Stated task:
Output the data from the line containing "You are a GUI" through the last line of the data, inclusive, copying each line word for word and omitting the pictures.

Entries provided:
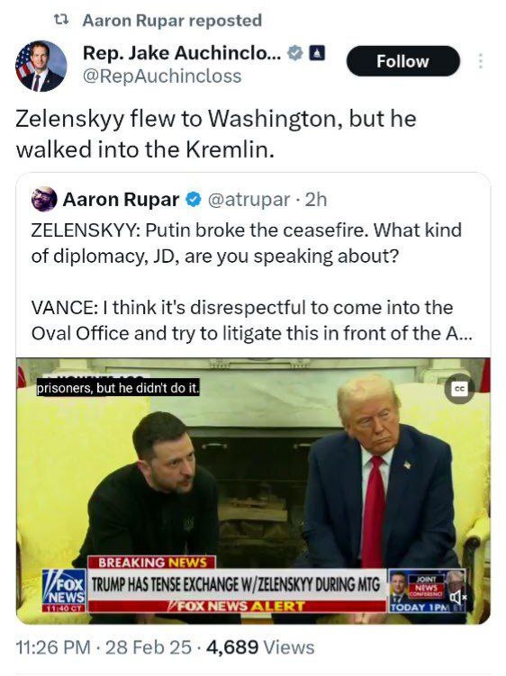Click Aaron Rupar's small avatar in quoted post
The height and width of the screenshot is (676, 506).
(x=44, y=199)
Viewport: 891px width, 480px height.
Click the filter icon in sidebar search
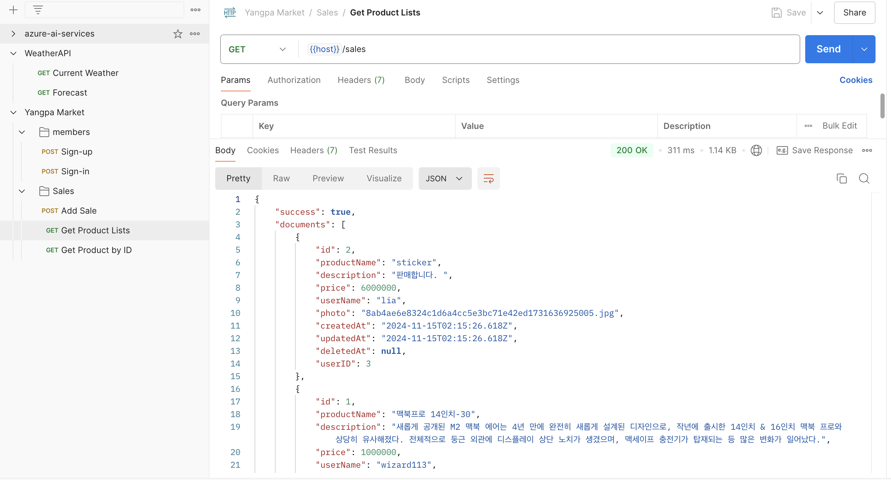38,10
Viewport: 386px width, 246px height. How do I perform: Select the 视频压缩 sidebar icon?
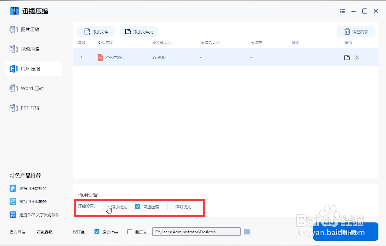[13, 49]
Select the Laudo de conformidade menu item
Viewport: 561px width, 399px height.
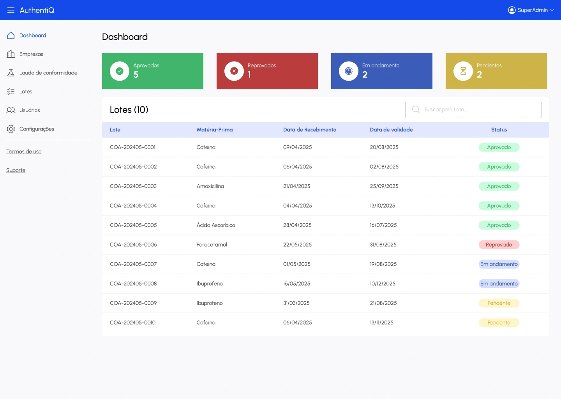tap(48, 73)
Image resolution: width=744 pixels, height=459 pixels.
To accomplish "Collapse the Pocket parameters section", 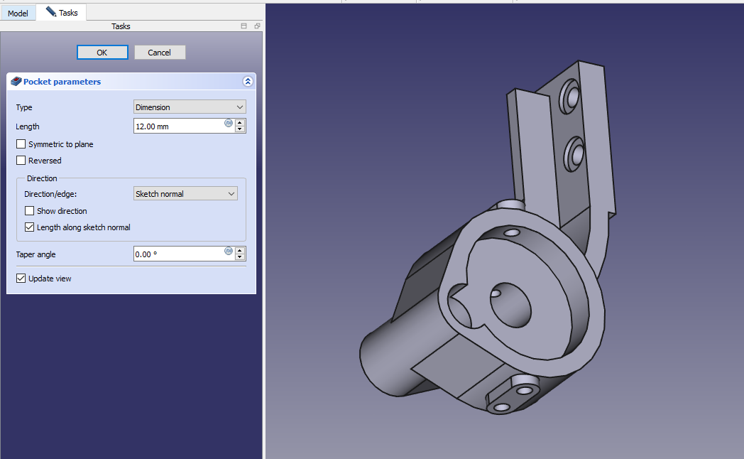I will coord(247,82).
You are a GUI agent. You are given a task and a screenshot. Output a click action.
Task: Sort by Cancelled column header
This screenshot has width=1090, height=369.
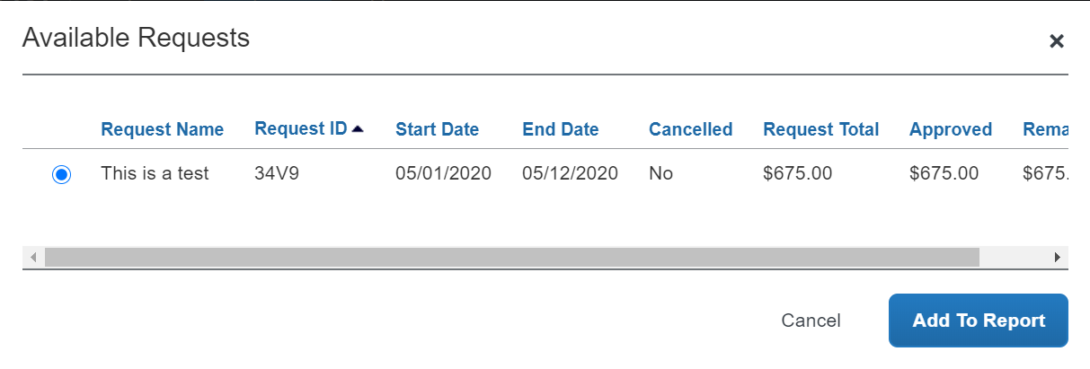[690, 129]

Written solution:
You are a GUI agent. You are given a task and a screenshot. Output a click action.
Task: Sort by Cancelled column header
This screenshot has width=1090, height=369.
[690, 129]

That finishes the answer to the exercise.